If you have a leaking countershaft seal now is the time to deal with is.


Parts required for the repair of a leaking countershaft seal are:



O RING (D:2.5,ID:21) 09280-21008


The screws holding the seal retainer will be  damaged if you attempt removal without first heating them to 150-200c to loosen thread locking compound that may be on them.

Highly recommended to use an impact screwdriver to loosen these (and most other JIS/Phillips head) screws.


If the screws are damaged and need be replaced,they are BOLT, RETAINER (6X14) 09126-06007.


However they can be replaced with common hardware, countersunk screw, grade 8.8 and above 6mm x 14mm.

Replacement nut and washer are:



If you just a complete parts kit, here's one from All Balls (also sold under the brands of MSR and Moose):





Here is some background in to how we came to this preventive maintenance fix.


TT User Noble and Sargentrab, the original investigators of this issue initially thought the second gear bushing wear /deformation was caused by over tightening the nut...

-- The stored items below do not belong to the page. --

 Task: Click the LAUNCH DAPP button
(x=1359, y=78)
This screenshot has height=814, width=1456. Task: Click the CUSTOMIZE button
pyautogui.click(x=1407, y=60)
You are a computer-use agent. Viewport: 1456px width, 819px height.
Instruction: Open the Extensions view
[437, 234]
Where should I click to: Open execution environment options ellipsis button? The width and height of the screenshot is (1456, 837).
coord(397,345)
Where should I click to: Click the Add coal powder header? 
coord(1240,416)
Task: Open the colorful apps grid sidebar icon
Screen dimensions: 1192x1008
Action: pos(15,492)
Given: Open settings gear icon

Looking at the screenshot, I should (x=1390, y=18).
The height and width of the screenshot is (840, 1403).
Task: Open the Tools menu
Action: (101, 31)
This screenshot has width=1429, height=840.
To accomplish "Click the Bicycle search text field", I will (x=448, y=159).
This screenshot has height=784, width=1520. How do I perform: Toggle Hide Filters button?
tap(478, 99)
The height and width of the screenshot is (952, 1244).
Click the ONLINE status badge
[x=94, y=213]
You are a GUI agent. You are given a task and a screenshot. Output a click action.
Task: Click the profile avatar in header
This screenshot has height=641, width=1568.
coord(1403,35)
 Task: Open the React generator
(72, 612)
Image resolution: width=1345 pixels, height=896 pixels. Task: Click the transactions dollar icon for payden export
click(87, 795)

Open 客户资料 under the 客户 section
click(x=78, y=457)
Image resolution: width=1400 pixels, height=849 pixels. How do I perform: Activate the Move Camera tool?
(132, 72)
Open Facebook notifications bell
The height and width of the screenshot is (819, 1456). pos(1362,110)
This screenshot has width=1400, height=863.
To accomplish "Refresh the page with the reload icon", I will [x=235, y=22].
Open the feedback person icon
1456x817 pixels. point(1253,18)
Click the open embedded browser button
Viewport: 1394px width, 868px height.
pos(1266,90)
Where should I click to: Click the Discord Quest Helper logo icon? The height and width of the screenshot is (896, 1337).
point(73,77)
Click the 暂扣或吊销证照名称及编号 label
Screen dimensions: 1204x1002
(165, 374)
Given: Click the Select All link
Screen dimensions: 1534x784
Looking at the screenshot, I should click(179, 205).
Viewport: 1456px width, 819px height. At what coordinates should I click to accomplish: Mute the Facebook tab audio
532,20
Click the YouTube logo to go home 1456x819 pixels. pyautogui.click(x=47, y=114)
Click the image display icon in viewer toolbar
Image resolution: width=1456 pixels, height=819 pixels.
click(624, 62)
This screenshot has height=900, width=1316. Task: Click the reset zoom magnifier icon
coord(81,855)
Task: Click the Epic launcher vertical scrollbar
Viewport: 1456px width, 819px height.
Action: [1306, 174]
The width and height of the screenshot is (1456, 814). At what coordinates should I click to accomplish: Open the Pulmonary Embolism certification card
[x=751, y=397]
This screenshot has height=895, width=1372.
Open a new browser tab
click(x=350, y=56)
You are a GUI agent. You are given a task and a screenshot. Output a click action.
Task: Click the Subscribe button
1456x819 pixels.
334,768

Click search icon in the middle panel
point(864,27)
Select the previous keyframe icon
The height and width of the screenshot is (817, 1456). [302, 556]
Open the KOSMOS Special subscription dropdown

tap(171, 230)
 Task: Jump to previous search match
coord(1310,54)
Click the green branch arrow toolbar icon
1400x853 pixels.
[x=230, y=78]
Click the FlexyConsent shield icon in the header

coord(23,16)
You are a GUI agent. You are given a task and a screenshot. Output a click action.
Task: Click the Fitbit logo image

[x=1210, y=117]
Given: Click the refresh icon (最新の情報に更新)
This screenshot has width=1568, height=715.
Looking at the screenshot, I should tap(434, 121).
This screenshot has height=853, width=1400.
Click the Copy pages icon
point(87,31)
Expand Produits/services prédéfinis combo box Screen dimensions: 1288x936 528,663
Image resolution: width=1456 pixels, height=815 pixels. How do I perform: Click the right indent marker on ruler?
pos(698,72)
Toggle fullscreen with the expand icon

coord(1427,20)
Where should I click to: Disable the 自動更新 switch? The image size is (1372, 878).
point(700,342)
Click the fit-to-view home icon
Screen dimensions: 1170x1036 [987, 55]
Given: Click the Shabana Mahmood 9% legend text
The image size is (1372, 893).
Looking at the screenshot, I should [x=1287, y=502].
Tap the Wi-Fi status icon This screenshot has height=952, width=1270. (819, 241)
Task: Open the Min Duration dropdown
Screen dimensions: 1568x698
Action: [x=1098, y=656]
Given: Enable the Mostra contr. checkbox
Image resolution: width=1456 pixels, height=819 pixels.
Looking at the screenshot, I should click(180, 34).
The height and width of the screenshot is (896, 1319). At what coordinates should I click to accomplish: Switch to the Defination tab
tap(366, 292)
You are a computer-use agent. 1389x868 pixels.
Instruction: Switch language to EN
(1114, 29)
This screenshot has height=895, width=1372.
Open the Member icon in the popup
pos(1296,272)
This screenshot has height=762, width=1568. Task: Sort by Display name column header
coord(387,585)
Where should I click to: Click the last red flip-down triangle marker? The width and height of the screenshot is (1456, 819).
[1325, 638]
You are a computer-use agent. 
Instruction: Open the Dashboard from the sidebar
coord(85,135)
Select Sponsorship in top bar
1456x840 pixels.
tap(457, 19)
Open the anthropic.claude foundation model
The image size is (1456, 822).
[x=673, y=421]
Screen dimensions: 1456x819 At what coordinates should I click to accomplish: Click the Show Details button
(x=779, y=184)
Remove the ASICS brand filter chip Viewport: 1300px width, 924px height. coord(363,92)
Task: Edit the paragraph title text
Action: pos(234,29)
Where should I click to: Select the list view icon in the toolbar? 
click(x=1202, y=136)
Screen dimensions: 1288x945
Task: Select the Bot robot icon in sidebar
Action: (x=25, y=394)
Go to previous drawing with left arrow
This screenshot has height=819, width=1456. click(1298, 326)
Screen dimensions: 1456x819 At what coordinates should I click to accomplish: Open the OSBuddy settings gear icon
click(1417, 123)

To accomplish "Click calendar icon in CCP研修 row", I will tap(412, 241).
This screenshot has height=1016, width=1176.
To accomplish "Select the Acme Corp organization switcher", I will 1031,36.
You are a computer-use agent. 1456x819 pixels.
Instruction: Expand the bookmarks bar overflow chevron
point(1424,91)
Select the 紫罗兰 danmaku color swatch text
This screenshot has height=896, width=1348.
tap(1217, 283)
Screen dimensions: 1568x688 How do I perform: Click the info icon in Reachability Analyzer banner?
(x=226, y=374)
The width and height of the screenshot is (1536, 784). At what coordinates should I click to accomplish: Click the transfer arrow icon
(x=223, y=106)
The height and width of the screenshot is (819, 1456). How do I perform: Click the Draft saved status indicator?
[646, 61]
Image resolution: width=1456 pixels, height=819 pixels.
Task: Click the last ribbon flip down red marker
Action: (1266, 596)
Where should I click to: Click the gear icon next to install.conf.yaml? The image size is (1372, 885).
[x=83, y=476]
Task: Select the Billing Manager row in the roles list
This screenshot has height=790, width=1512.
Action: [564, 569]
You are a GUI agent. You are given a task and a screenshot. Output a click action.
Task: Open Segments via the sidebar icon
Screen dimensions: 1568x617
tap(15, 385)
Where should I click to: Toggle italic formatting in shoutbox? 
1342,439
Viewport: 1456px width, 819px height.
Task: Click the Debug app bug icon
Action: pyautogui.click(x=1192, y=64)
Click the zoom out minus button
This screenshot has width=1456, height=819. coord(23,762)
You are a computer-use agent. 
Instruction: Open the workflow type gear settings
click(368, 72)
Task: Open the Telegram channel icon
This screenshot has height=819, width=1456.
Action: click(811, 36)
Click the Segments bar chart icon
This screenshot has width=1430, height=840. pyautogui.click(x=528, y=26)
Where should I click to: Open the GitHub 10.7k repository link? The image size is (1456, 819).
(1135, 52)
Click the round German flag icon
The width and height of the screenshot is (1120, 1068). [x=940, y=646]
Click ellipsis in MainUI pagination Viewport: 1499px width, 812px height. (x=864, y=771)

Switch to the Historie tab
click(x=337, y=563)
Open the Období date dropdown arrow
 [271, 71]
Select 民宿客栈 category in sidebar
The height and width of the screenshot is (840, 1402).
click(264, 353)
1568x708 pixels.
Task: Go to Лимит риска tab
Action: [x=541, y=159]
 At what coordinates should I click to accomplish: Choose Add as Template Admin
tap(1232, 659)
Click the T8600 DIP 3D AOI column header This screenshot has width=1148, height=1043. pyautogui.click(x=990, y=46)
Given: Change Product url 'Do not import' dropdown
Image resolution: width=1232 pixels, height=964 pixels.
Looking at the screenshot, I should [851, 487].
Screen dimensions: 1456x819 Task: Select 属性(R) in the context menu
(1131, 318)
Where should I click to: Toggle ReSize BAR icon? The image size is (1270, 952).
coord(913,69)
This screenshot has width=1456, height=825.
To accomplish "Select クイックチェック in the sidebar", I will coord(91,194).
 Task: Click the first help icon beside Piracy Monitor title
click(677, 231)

“being crushed from torque on the nut. In other words, the nut did not back off, the parts being clamped together got shorter so the clamp load decreased until the nut was loose. So my remedy was to use 50 ft lb rather than 80 specified by Suzuki to decrease the compressive load on the frail looking bushing. After testing, using parts from Sargentrab's transmission, I now know the 2nd gear bushing is not damaged by torque on the nut. Using all actual Suzuki parts, I tightened the nut to various torques up to 120 ft lb. At 120 the threads pulled out of the nut. No damage to the bushing. I then replaced the countershaft with a 7/8 fine thread grade 8 bolt so I could torque to more than 120 ft lb. With this set up I could go 150. At 150 my vise gave up. Still no damage to the bushing. So the bushing is not easily crushed and it is a lot stronger than it looks. As far as other problems, 1 of the 2 test bushings started to bind on 2nd gear ID at 80 ft lb and the other bushing started to bind the gear at 100 ft lb. Both bushings were very tight to 2nd gear (would hardly turn) at 150 ft lb. Both bushings, even after the 150 ft lb test, seemed fine again at 50 ft lb showing no binding on thrust face or ID/OD interface. Both test bushings were used and slightly damaged to start with but came out of otherwise good serviceable transmissions. At this point I am willing to accept that Suzuki did not make a mistake specifying 80 ft lb torque on the nut and 80 ft lb is OK to use with new bushings and with bushings in good condition.”-------------------------------------------------------------------------------------Noble 2003
So we have identified the problem as, loose fit between the C/S sprocket splines and those of the countershaft. Again Noble noted


“By measurement and observation, 2nd gear bushing does get shorter and it does get fatter (the OD on the open end gets larger). If not by crush, then how? Answer: wear. How does it wear if it is clamped in place and can't move? This is where the explanation gets tricky. Wear may not be exactly the right description but there is a kind of wiping, wearing, mushrooming action that takes place when a nut is tightened onto a washer. Take a look at the washer under the rear axle nut for example. Both Sargentrab and myself independently came up with the same idea on this. The sprocket is driven by splines. The splines have a small amount of movement (backlash). The torque on the nut makes the sprocket seem locked to the shaft but the reversing drive/driven load actually causes the sprocket to shift back and forth on the splines very slightly. We did not prove this with tests, we are just looking at the results and speculating. With the nut loose we tested various sprocket/shaft combinations for fit: total of 3 shafts and 8 sprockets. 2 sprockets were brand new. The shafts were all used but showed no significant wear. Backlash measured at the tooth of a sprocket was on average .010. We measured from .006 to .015. OEM Suzuki sprockets were about average. Inspection of used seal spacers, thrust washers, and 2nd gear bushings all show rotational wear patterns with some burring. “ ----------------------------------------------------------------------------------Noble 2003

This theory was originally derived from inspection of three DRZ transmissions, but has since proven true with many others, to include my own and many I have worked on over the years.